Júlia começou a provocá-lo de formas inocentes, mas eficazes. Usava camisolas largas com pequenos nós, lambia colheres de sorvete lentamente ou mordia frutas de forma quase teatral.
Certa noite, enquanto assistiam a um filme, ela sussurrou no ouvido dele:
— Acho que meu corpo está precisando de mais que vitaminas...
Marcos engasgou com o próprio chá. Clara apenas lançou um olhar cúmplice e divertidamente provocador:
— Parece que os desejos chegaram em todas as direções.
A terapeuta Luísa os recebeu para uma nova sessão. Havia algo diferente no ambiente. Almofadas no chão, flores frescas e música instrumental suave. Era a preparação para uma nova etapa.
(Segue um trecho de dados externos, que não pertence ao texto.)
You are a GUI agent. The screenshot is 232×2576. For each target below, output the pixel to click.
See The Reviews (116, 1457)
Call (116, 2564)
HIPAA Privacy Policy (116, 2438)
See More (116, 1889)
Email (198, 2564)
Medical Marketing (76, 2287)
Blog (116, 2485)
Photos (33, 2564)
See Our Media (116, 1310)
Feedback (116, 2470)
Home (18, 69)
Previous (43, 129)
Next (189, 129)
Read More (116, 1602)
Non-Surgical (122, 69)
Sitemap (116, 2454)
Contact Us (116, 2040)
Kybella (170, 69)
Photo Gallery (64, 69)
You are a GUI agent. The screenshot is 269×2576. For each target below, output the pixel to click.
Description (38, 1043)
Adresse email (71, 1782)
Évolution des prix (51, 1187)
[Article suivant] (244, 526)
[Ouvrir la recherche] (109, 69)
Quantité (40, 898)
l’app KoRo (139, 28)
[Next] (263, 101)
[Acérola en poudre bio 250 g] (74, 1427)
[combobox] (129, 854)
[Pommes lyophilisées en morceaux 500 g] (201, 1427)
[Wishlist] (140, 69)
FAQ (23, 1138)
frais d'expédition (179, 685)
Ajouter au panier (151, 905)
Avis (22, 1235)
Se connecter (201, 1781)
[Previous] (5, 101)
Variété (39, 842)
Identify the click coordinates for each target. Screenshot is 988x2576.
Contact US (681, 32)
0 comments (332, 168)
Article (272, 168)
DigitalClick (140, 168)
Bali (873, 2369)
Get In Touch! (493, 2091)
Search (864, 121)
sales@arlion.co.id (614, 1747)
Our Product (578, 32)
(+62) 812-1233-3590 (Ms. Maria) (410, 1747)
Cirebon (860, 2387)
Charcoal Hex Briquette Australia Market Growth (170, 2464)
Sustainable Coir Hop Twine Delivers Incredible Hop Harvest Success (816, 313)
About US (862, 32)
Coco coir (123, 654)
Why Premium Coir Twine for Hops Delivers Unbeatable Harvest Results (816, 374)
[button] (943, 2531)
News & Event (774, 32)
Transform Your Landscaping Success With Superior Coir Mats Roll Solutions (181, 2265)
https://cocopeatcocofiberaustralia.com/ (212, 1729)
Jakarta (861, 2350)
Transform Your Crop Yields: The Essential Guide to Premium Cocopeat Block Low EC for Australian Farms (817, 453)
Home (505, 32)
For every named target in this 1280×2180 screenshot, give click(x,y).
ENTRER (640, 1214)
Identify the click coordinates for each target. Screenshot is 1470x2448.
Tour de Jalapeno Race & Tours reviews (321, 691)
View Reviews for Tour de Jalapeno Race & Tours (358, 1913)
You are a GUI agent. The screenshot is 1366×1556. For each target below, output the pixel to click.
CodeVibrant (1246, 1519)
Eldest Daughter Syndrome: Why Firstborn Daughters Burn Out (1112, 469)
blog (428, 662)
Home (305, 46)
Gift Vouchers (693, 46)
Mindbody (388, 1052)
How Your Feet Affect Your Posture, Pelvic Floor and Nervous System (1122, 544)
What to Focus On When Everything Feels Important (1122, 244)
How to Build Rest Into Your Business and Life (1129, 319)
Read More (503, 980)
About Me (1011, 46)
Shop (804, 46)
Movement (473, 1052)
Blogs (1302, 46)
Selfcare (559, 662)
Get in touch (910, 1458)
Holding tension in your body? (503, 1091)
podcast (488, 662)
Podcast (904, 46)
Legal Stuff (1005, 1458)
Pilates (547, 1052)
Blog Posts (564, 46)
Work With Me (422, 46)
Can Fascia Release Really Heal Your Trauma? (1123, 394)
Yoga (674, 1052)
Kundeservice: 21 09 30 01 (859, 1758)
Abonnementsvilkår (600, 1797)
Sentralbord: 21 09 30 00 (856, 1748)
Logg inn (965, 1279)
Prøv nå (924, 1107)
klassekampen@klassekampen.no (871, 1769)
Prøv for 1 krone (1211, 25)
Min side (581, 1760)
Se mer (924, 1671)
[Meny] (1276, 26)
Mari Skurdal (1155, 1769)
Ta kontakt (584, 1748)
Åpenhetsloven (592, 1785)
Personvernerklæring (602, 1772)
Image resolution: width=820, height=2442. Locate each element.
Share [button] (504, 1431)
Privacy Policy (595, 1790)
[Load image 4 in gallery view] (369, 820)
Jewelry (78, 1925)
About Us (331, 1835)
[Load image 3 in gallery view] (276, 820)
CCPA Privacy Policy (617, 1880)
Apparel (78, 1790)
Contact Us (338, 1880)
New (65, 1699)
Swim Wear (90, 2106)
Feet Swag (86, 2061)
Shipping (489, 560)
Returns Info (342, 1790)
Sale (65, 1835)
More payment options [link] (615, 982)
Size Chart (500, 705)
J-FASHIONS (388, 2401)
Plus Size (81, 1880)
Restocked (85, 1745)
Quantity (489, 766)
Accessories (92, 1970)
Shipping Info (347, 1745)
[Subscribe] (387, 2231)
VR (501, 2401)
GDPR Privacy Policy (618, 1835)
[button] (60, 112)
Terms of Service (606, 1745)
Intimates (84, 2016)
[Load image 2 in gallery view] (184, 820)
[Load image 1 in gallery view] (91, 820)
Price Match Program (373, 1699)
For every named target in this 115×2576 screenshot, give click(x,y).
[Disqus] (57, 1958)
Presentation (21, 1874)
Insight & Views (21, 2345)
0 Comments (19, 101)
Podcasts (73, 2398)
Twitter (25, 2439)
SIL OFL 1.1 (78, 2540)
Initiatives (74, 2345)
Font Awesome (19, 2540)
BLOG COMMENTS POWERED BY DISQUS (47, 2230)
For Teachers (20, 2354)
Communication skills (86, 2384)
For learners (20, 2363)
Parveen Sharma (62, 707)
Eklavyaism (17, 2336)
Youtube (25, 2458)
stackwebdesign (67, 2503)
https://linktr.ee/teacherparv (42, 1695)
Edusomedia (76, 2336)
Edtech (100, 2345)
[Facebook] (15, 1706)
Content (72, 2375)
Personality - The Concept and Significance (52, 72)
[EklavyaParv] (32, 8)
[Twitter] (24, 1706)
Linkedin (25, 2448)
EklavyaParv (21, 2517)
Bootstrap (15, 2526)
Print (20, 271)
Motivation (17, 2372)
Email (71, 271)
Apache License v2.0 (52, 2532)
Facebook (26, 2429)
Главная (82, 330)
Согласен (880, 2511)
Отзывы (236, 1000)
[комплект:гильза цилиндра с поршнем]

— Hoje entramos no ciclo do “Espaço de Voz” — anunciou. — Cada um de vocês vai ter que dizer, em voz alta, três coisas: o que deseja, o que teme e o que precisa.
Marcos respirou fundo.
— Desejo ser forte para as duas. Temo não estar à altura. Preciso de tempo... para compreender tudo isso.
Júlia olhou para ele com carinho. Então disse:
— Desejo viver essa maternidade com alegria. Temo que me apaguem como mulher. Preciso continuar sendo vista... e tocada... com desejo.
Clara foi a última.
— Desejo equilíbrio. Temo perder a delicadeza. Preciso que a escuta entre nós nunca morra.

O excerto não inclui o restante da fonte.